WHAT THE TASK ASKS
Extract each line of the records that contains the string "size", treating uppercase and lowercase letters as distinct.

DATA IN THIS EXERCISE

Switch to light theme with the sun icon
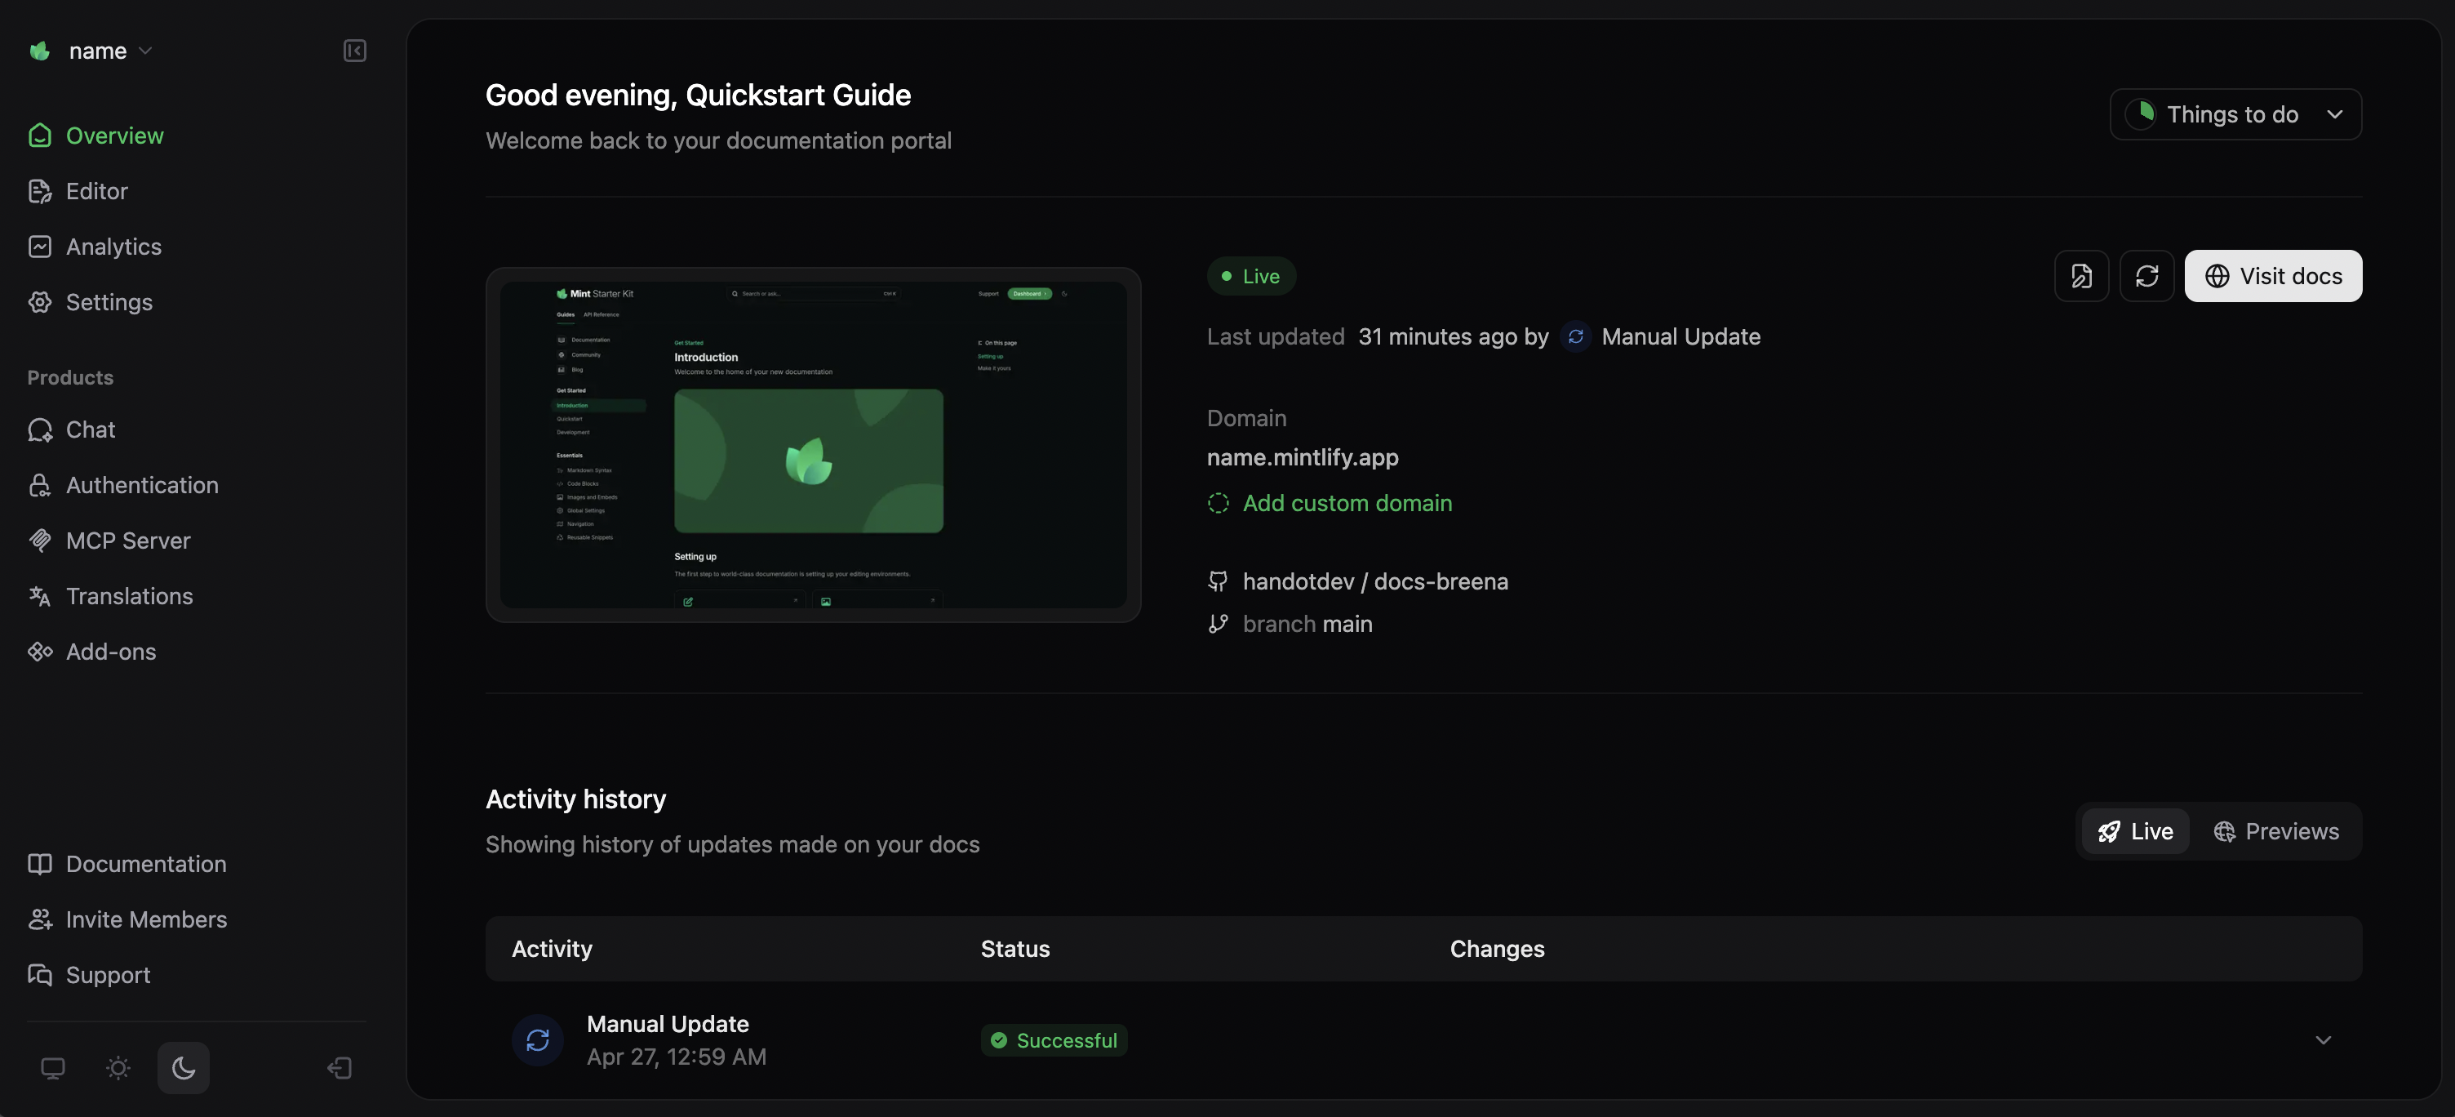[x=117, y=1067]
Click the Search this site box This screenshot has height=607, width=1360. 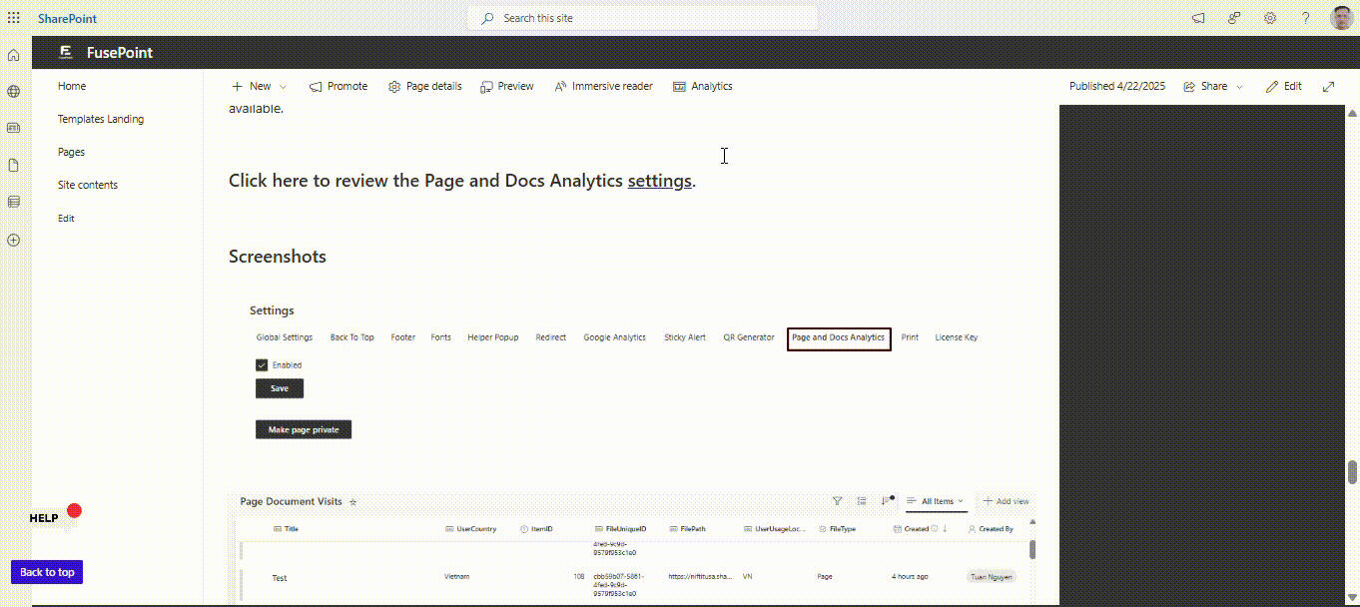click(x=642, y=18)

...

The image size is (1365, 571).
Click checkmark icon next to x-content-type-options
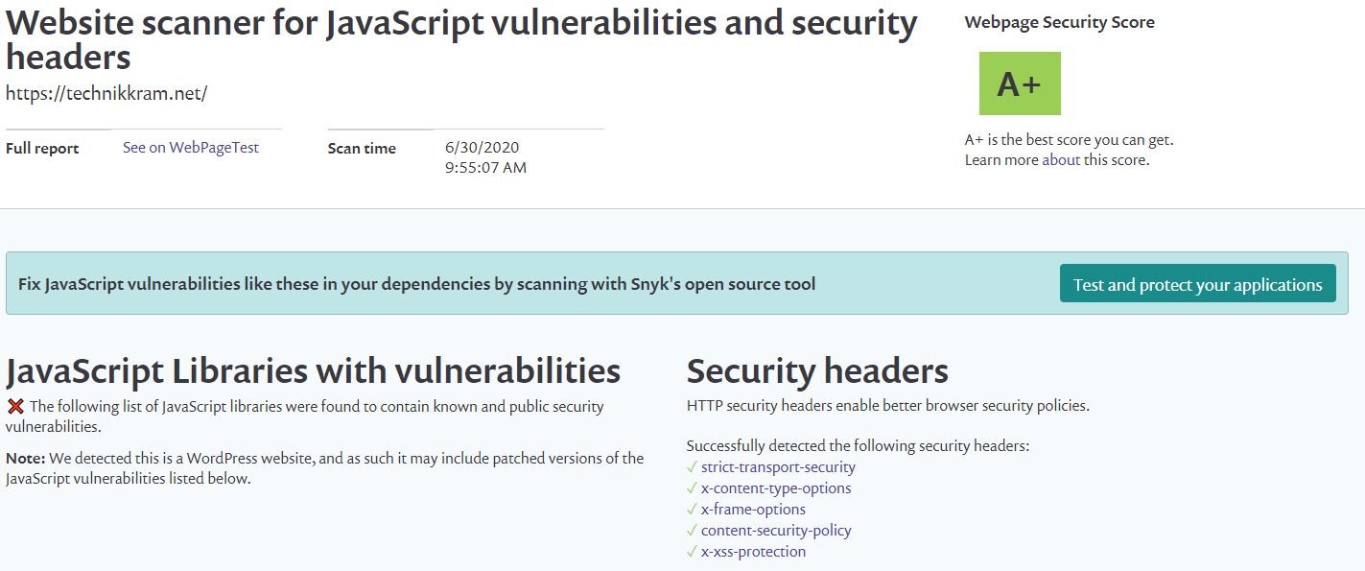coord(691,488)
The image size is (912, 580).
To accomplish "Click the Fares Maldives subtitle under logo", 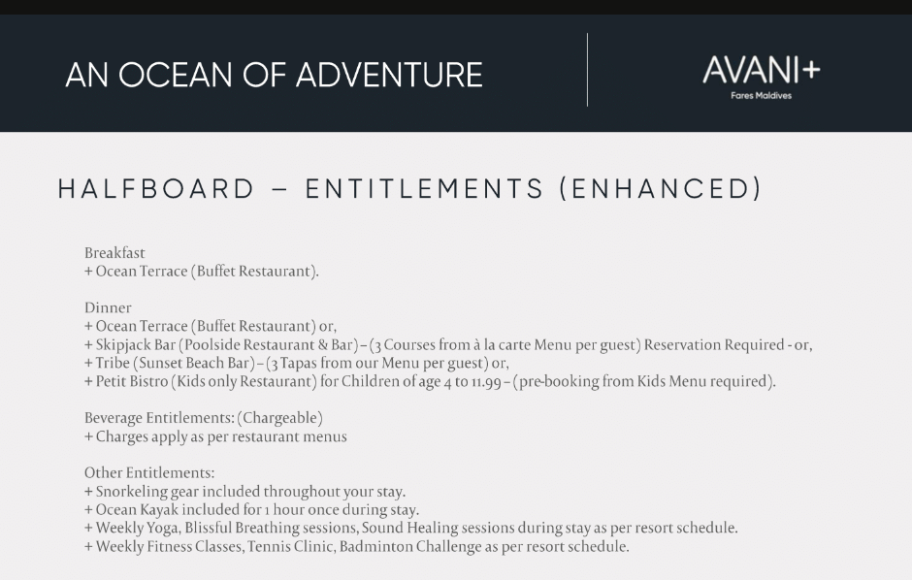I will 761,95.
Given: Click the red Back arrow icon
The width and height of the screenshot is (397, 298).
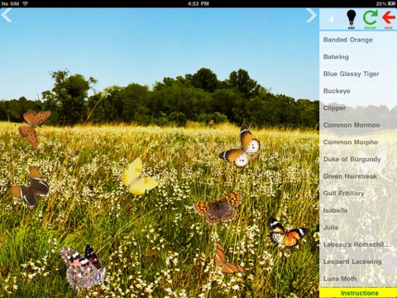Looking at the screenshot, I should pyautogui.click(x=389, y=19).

WORKED ANSWER
The image size is (1365, 571).
The image size is (912, 580).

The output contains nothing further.